How the Relationship Between Subduction and Mantle Dynamics Shapes Slab Evolution at Mid-Mantle Depths

Advances in seismic tomography have revealed that the Earth’s mantle is more complex than previously thought and hosts a plethora of slab morphologies. These morphologies can be broadly grouped into three main types; penetrating slabs, deflected slabs and broken, or orphan, slabs. Slab orphaning is a newly discovered phenomenon whereby slabs break directly at mid-mantle depths. This produces a flattened parent slab above 660 km and an orphan slab below it. As the orphan slab slowly sinks towards the core-mantle boundary, subduction continues through the lateral motion of the parent above 660 km. In nature, the Tonga, Arabian, Japan and Central American slabs are possible candidates for slab orphaning.
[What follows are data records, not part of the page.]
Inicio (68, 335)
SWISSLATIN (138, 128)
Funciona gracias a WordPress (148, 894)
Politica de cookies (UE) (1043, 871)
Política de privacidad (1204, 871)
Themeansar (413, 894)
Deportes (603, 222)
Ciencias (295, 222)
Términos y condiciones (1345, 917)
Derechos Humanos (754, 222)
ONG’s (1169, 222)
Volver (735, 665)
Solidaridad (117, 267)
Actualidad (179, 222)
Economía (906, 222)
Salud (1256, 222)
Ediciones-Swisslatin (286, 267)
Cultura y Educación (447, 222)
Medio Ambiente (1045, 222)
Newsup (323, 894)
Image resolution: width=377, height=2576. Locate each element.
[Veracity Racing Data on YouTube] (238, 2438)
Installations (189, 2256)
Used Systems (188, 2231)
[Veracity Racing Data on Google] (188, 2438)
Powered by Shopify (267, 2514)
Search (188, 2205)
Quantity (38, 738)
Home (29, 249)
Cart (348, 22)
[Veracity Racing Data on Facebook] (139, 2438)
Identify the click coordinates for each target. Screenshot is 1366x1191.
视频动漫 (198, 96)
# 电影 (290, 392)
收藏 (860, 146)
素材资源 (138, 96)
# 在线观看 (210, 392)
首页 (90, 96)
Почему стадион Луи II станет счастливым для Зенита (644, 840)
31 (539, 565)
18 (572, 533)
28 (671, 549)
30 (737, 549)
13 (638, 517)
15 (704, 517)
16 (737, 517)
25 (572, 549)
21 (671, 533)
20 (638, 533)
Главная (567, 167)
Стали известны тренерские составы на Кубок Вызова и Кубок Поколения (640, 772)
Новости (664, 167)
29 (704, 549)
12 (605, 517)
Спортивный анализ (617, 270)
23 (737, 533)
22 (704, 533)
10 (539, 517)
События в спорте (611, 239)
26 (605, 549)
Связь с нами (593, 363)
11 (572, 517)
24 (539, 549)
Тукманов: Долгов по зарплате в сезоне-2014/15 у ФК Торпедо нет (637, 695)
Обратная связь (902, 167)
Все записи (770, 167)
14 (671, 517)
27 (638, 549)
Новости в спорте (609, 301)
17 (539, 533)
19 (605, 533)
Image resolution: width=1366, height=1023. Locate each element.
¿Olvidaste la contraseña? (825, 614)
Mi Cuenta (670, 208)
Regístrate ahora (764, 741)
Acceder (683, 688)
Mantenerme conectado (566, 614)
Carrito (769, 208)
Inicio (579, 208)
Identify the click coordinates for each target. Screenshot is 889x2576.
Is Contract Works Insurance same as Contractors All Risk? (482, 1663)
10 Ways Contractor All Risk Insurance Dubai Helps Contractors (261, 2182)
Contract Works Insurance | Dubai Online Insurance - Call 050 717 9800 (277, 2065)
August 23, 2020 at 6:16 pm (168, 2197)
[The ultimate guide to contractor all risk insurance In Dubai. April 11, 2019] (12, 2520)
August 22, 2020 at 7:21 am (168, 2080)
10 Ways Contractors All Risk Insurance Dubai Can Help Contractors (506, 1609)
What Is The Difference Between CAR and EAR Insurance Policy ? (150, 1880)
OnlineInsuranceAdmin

Orphaning has significant implications for the interpretation of slab remnants and their inferred ages, with consequences for tectonic reconstructions. The subduction of slabs, however, does not take place in isolation and slab dynamics must be influenced to some degree by the overriding plate. The nature of the overriding plate plays a major role in the evolution of deep slab morphologies at mid-mantle depths. 2-D numerical simulations of subduction indicate that the presence of continental lithosphere at subduction zones produces markedly different slab behaviour at depth. In particular, a continental overriding plate results in bigger orphans and encourages the mid-mantle penetration of slabs that are otherwise inclined to flatten. It is therefore clear that, in contrast to the slabs of the upper mantle, the deeper slab morphologies are the result of a complex interaction between the overriding plate forcing and the changes in the relative strength ratios of the slab and mantle.